Przygotowanie
tureckiej pizzy w „wersji dla mnie” przyszło mi do głowy po wizycie w jednej z
tureckich restauracji. Oczywiście byłam tam jedynie obserwatorem, ale cieniutki
placek z farszem i tak od razu mi się spodobał. Jadłam go dawno, dawno temu, a
teraz przygotowałam swoją niskohistaminową wersję…. Bardzo, bardzo dobrą
wersję, która jeszcze nie raz zagości na moim stole, chociaż to na pewno tylko wariacja na temat oryginału.
Składniki:
- 160 g mąki kukurydzianej,
- 50 g mąki ziemniaczanej,
- ½ łyżeczki soli,
- ½ łyżeczki sody,
- 1 łyżka oleju rzepakowego,
- 150 ml wody,
- ¼ szkl. ciepłej wody,
na górę:
- ½ czerwonej papryki,
- ½ cukinii,
- plaster białej cebuli (nie żółtej),
- garść natki pietruszki,
- 1 łyżka oleju,
- sól i pieprz ziołowy do smaku.
Przygotowanie:
Zagotowujemy 150 ml wody wraz z
solą i łyżką oleju. Do wody wsypujemy połowę mąki kukurydzianej cały czas
mieszając trzepaczką. Zdejmujemy z gazu i odstawiamy do lekkiego przestygnięcia.

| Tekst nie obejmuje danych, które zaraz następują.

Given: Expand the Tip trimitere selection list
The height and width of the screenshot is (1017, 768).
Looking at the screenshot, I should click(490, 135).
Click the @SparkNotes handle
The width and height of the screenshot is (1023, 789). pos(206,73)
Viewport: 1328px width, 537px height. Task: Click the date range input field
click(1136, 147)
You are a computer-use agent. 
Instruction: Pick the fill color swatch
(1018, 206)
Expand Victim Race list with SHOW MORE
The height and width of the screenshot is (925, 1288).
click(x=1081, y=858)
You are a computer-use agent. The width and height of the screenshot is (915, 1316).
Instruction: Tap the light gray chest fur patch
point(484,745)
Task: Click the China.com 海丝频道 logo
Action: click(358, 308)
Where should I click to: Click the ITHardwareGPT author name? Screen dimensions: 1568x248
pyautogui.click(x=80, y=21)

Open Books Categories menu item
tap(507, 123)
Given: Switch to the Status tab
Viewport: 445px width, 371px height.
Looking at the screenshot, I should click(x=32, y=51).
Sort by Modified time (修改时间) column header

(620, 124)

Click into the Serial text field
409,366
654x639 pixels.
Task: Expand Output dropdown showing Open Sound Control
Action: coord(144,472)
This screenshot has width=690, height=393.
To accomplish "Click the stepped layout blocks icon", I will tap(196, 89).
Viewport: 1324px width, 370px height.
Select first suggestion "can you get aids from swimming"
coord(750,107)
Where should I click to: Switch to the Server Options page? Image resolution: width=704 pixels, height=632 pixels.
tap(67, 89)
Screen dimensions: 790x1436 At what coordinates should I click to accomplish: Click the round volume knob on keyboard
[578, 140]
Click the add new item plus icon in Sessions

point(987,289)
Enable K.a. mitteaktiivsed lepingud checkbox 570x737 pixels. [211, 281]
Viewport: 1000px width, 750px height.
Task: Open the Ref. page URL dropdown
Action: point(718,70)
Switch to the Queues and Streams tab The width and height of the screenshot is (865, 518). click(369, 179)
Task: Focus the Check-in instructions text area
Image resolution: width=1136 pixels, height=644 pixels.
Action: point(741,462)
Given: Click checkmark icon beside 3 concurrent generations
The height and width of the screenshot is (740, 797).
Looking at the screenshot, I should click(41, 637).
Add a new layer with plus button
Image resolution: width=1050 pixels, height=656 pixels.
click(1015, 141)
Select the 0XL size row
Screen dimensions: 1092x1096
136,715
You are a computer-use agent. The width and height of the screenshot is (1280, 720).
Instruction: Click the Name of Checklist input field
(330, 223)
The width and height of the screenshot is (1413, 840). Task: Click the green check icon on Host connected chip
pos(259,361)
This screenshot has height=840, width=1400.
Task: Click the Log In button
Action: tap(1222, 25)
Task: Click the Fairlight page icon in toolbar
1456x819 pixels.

Cukinię rozdrabniamy w malakserze na malutkie kawałeczki, ale nie na papkę.
Przekładamy na sito, żeby obciekła. Połowę papryki bez nasion, cebulę oraz
natkę również drobno miksujemy. Przy nietolerancji histaminy zwykła lub
czerwona cebula nie są wskazane. Dobra natomiast powinna być cebula biała, ale
jej tolerancję należy indywidualnie sprawdzić. Z cukinii odciskamy nadmiar
soku. Jeśli papryka i cebula również puszczą sok, to też go odlewamy. Mieszamy
warzywa i lekko solimy oraz dodajemy szczyptę pieprzu ziołowego. Odstawiamy.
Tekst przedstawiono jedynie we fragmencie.